Kondisi pertanian di Indonesia merupakan sebuah polemik dalam perekonomian Indonesia yang mungkin paling ironis.
Ada apa sama pertanian di Indonesia? Kenapa bisa sangat ironis?
Sebagian komoditas pertanian yang sering kita konsumsi seperti beras, kedelai, bawang dan masih banyak lagi. Ternyata sumbernya bukan dari hasil panen para petani kita, melainkan dari hasil impor atau membeli dari luar negeri. Padahal negara kita terkenal sebagai negara agraris yang luas dan subur, namun kenyataannya malah membeli kebutuhan pokok dari luar negeri.
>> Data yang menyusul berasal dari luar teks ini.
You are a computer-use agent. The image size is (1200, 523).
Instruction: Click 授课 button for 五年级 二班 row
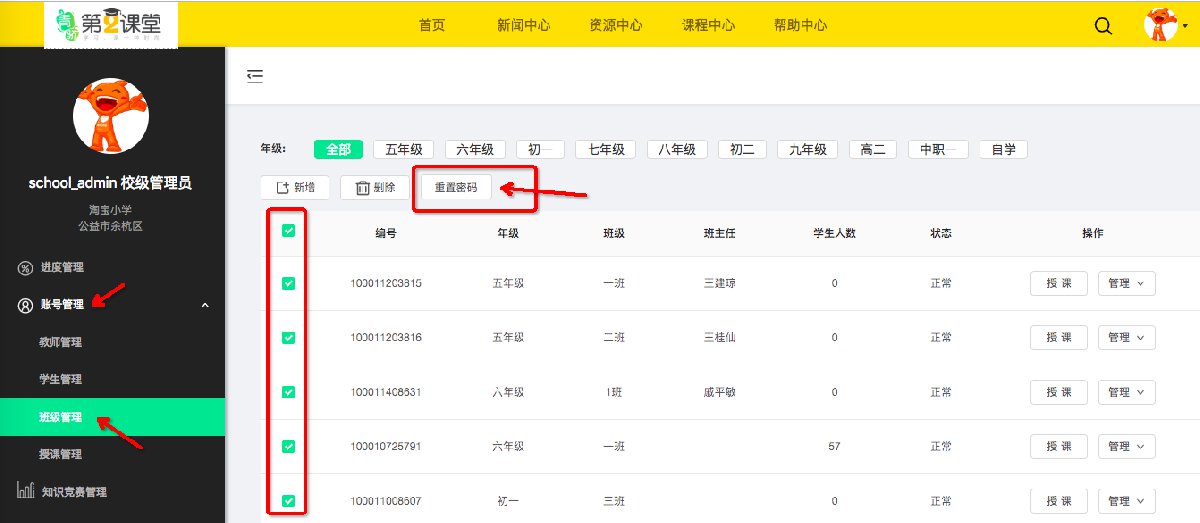[x=1058, y=338]
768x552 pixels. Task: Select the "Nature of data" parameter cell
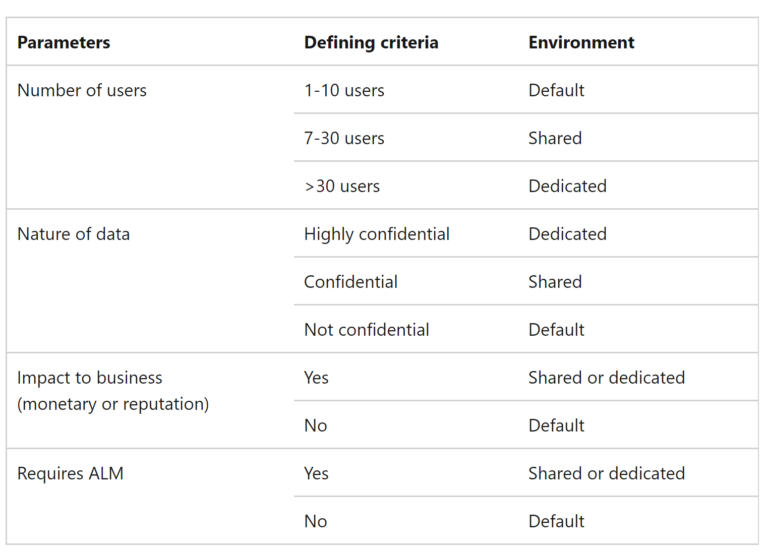[73, 234]
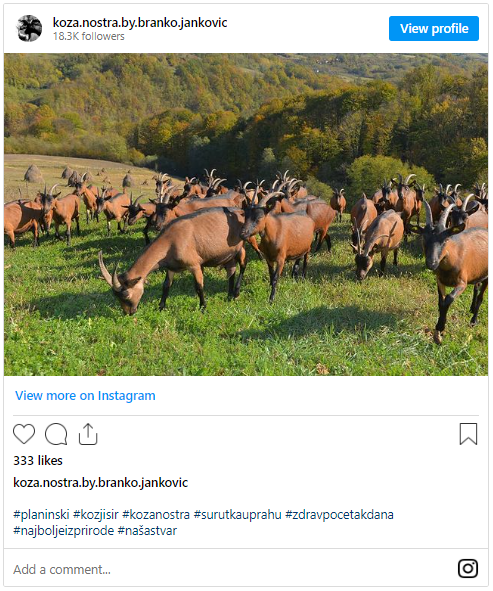
Task: Open the #surutkauprahu hashtag
Action: (x=237, y=514)
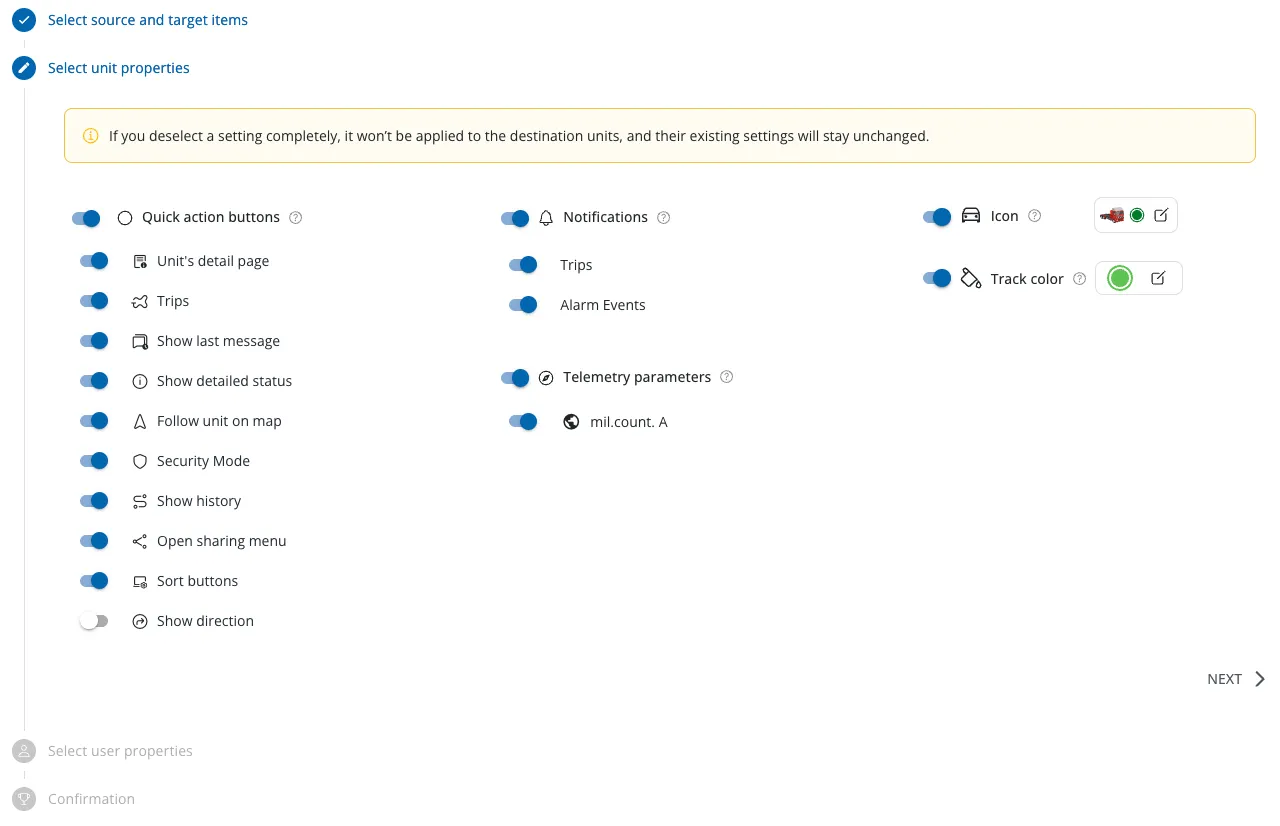Click the help icon beside Quick action buttons

(295, 218)
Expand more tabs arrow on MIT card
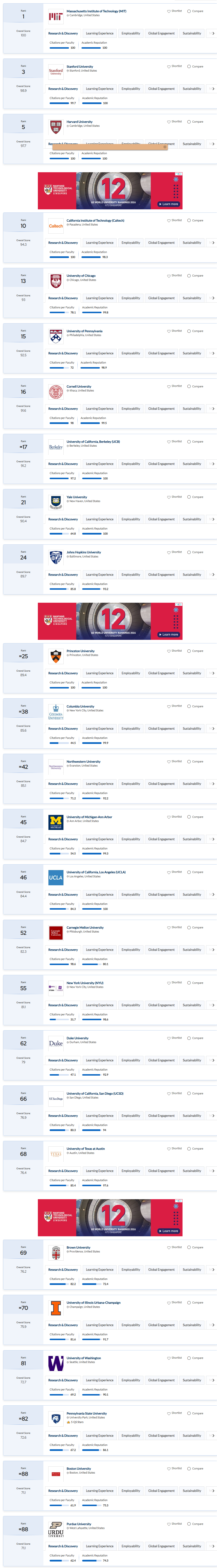This screenshot has height=1568, width=217. [x=213, y=33]
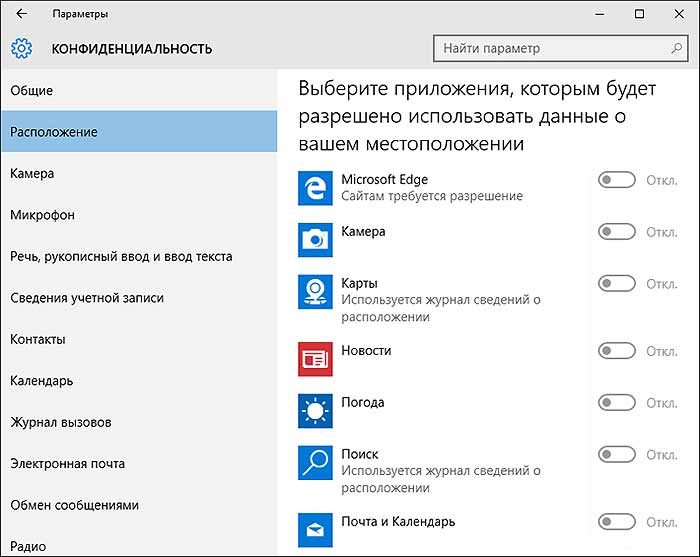Click the Поиск magnifier app icon

(315, 462)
Hal inilah yang menyebabkan betapa ironisnya masalah pertanian kita.
Negara kita saja mempunyai 26,3 juta hektar lahan subur untuk lahan pertanian. Bahkan Indonesia juga mempunyai lahan agrikultur yang luasnya 68,3 juta hektar atau sekitar 33% dari total wilayah daratan Indonesia. Dengan lahan subur yang seluas itu sebenarnya tanah di Indonesia sangat kaya akan potensi, soalnya cocok untuk ditanami apa saja. Mulai dari padi-padian,umbi-umbian, jagung, kopi, tebu dan juga semua jenis rempah-rempah eksotis dengan nilai ekonomi tinggi. Hal inilah yang dahulu membuat bangsa Eropa saling berebut wilayah di Indonesia selama ratusan tahun.
Kalau kita lihat dari sisi potensi pertanian di Indonesia, seharusnya para petani kita bisa hidup sejahtera. Namun ironisnya, kesejahteraan petani kita justru terus mengalami penurunan setiap tahunnya. Pada akhirnya sejak tahun 2000 lalu, negara kita malah menjadi importir bahan pokok pangan seperti beras, kedelai, bawang, cabai dan masih banyak lagi.
Masalah Pertanian di Indonesia
Berikut ini adalah berbagai masalah yang dihadapi negara kita, sehingga menyebabkan kita harus impor bahan pokok pangan dari luar negeri.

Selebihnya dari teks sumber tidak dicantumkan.